- [WHAT YOU NEED TO DO]: Give back every entry exactly as it is written, but not the pictures.

━━━━━━

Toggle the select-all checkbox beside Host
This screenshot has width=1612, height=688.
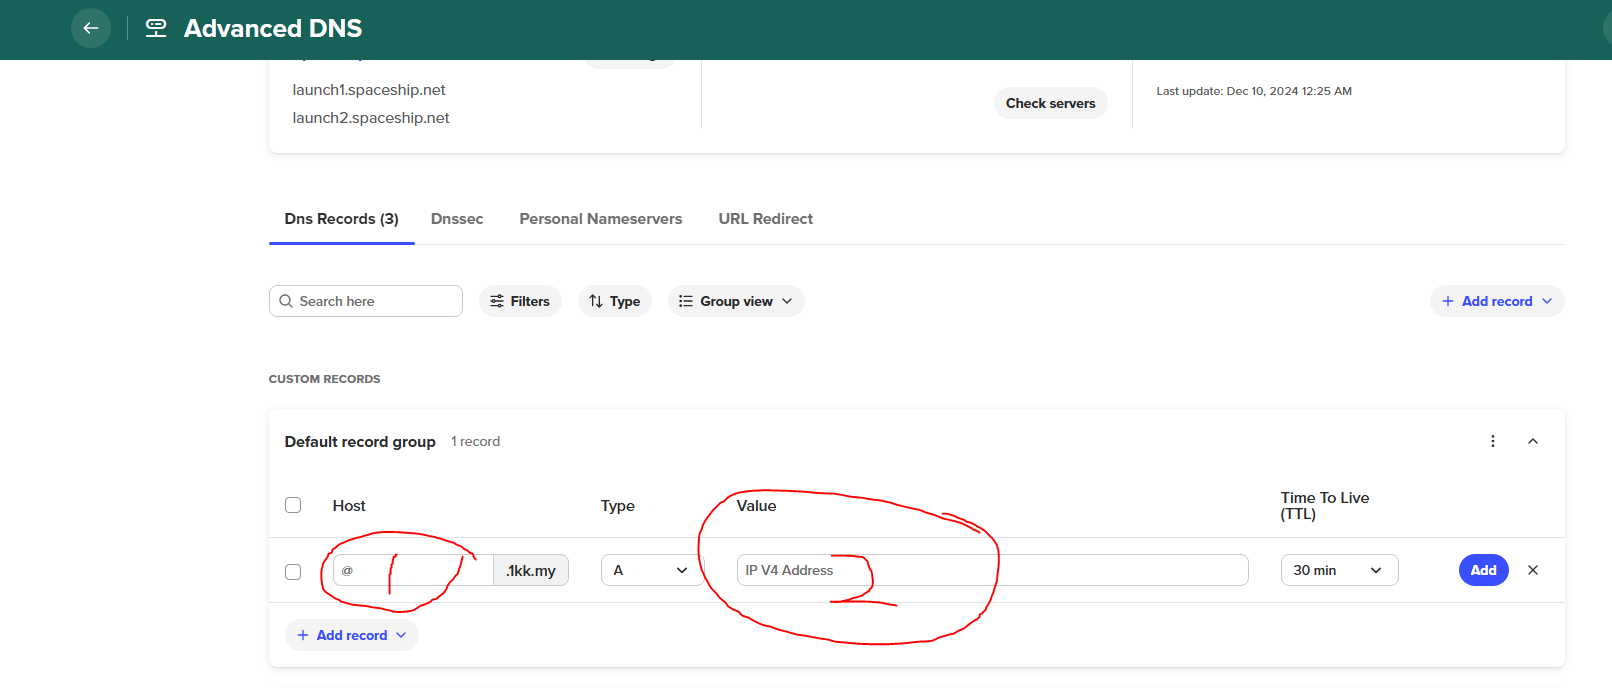coord(293,505)
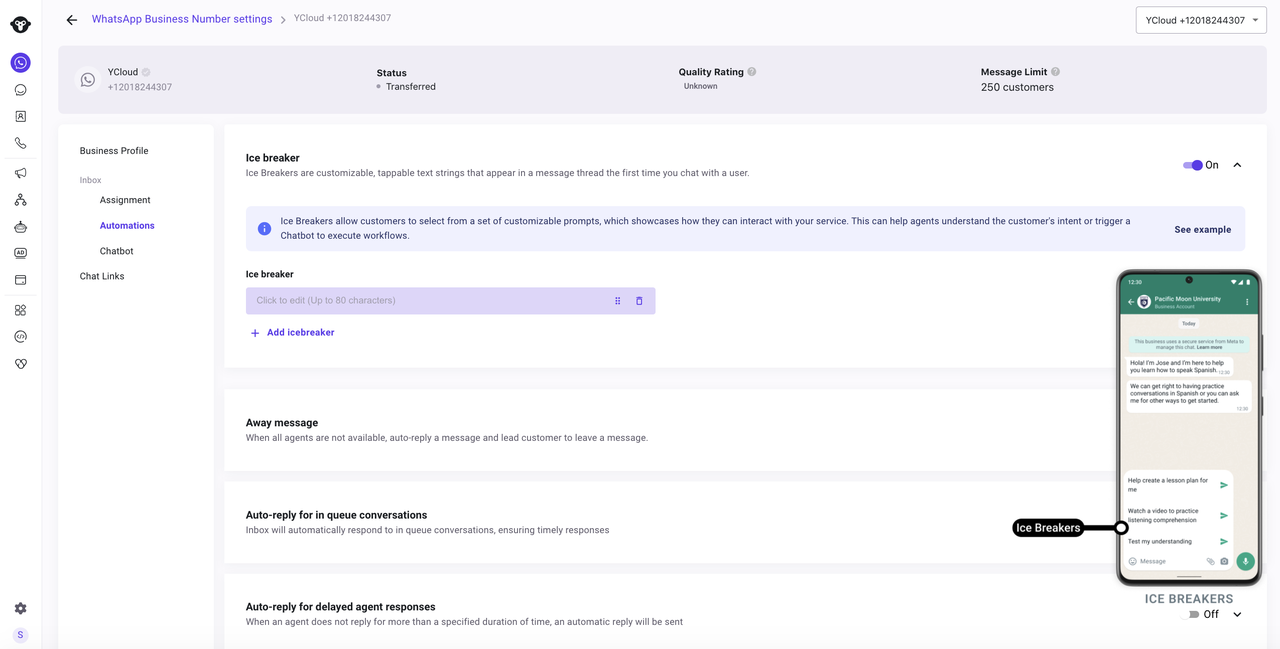Turn off the Ice breaker toggle

click(1192, 165)

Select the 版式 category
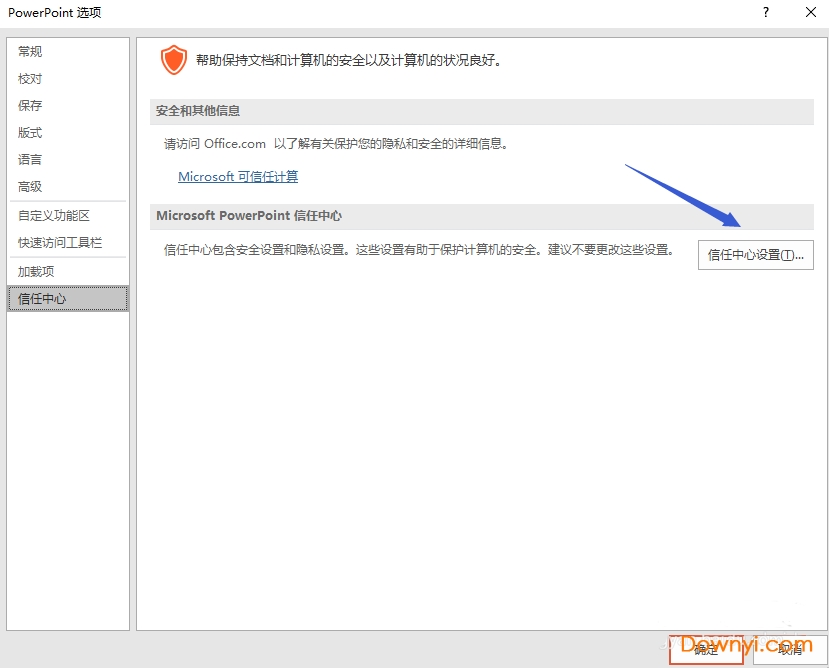pos(31,133)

━━━━━━

- [RESULT FOR THIS TASK]:
Toggle the select-all checkbox beside Host
This screenshot has width=1612, height=688.
coord(293,505)
Turn off the Ice breaker toggle

click(1192, 165)

Select the 版式 category
pos(31,133)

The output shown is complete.